QUOTED PASSAGE:

# # # # # # #

#sqlite #sqlite-extension #brotli #gzip #bsdiff #data-encoding

sqlite-compressions

Compression, decompression, testing, diffing and patching functions for SQLite: gzip, brotli, bsdiff,

17 releases

0.2.16 Oct 21, 2024
0.2.15 Oct 1, 2024
0.2.14 Jul 24, 2024
0.2.12 Jun 19, 2024
0.1.2 Dec 17, 2023

#297 in Database interfaces

Download history 92/week @ 2024-08-17 137/week @ 2024-08-24 83/week @ 2024-08-31 137/week @ 2024-09-07 54/week @ 2024-09-14 154/week @ 2024-09-21 386/week @ 2024-09-28 91/week @ 2024-10-05 64/week @ 2024-10-12 270/week @ 2024-10-19 133/week @ 2024-10-26 81/week @ 2024-11-02 224/week @ 2024-11-09 66/week @ 2024-11-16 122/week @ 2024-11-23 93/week @ 2024-11-30

517 downloads per month
Used in 2 crates (via mbtiles)

MIT/Apache

44KB
619 lines

sqlite-compressions

GitHub crates.io version docs.rs docs crates.io version CI build

Implement SQLite compression, decompression, and testing functions for Brotli, bzip2, and gzip encodings, as well as bsdiff4 and raw bsdiff binary diffing and patching support. Functions are available as a loadable extension, or as a Rust library.

See also SQLite-hashes extension for MD5, SHA1, SHA224, SHA256, SHA384, SHA512, FNV1a, xxHash hashing functions.

# # # # # # #

COLLECTED MATERIAL:

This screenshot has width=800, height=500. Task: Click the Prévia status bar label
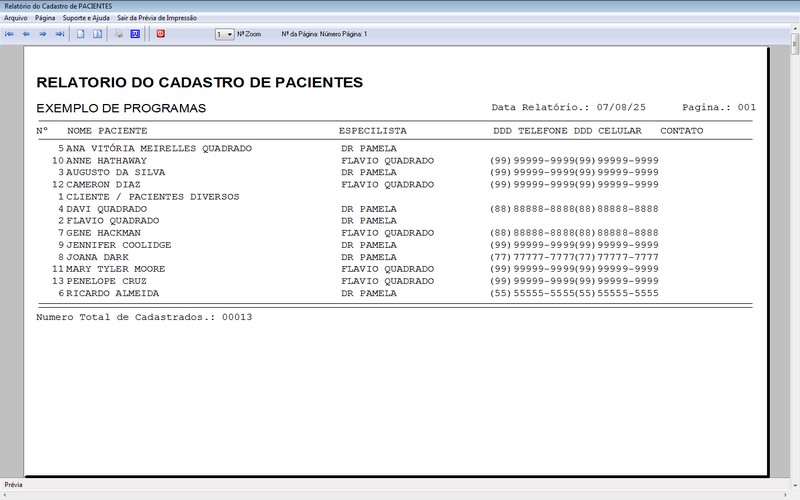(14, 484)
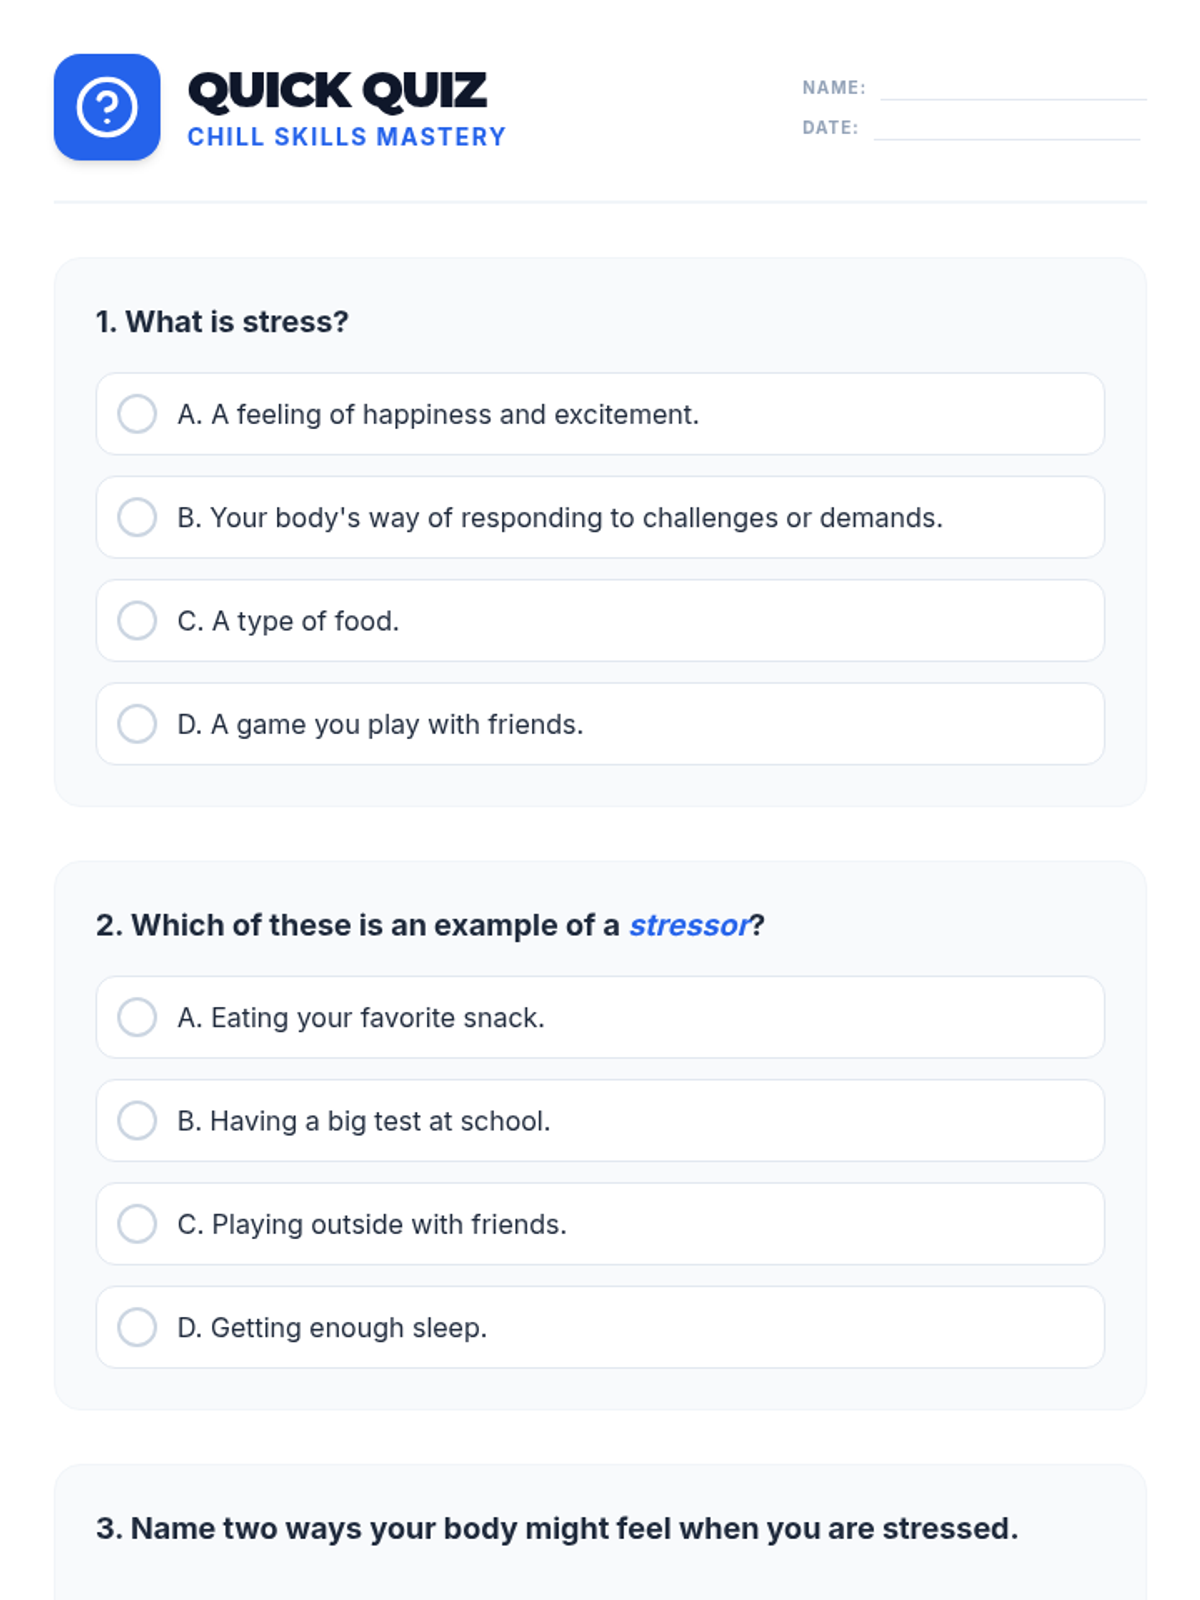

# # # # # # #

WHAT THIS TASK INVOLVES: Print the whole sqlite-compressions page again, word for word, with nothing changed. The data stands apart from the sqlite-compressions page.

EXPECTED ANSWER:
#sqlite #sqlite-extension #brotli #gzip #bsdiff #data-encoding

sqlite-compressions

Compression, decompression, testing, diffing and patching functions for SQLite: gzip, brotli, bsdiff,

17 releases

0.2.16 Oct 21, 2024
0.2.15 Oct 1, 2024
0.2.14 Jul 24, 2024
0.2.12 Jun 19, 2024
0.1.2 Dec 17, 2023

#297 in Database interfaces

Download history 92/week @ 2024-08-17 137/week @ 2024-08-24 83/week @ 2024-08-31 137/week @ 2024-09-07 54/week @ 2024-09-14 154/week @ 2024-09-21 386/week @ 2024-09-28 91/week @ 2024-10-05 64/week @ 2024-10-12 270/week @ 2024-10-19 133/week @ 2024-10-26 81/week @ 2024-11-02 224/week @ 2024-11-09 66/week @ 2024-11-16 122/week @ 2024-11-23 93/week @ 2024-11-30

517 downloads per month
Used in 2 crates (via mbtiles)

MIT/Apache

44KB
619 lines

sqlite-compressions

GitHub crates.io version docs.rs docs crates.io version CI build

Implement SQLite compression, decompression, and testing functions for Brotli, bzip2, and gzip encodings, as well as bsdiff4 and raw bsdiff binary diffing and patching support. Functions are available as a loadable extension, or as a Rust library.

See also SQLite-hashes extension for MD5, SHA1, SHA224, SHA256, SHA384, SHA512, FNV1a, xxHash hashing functions.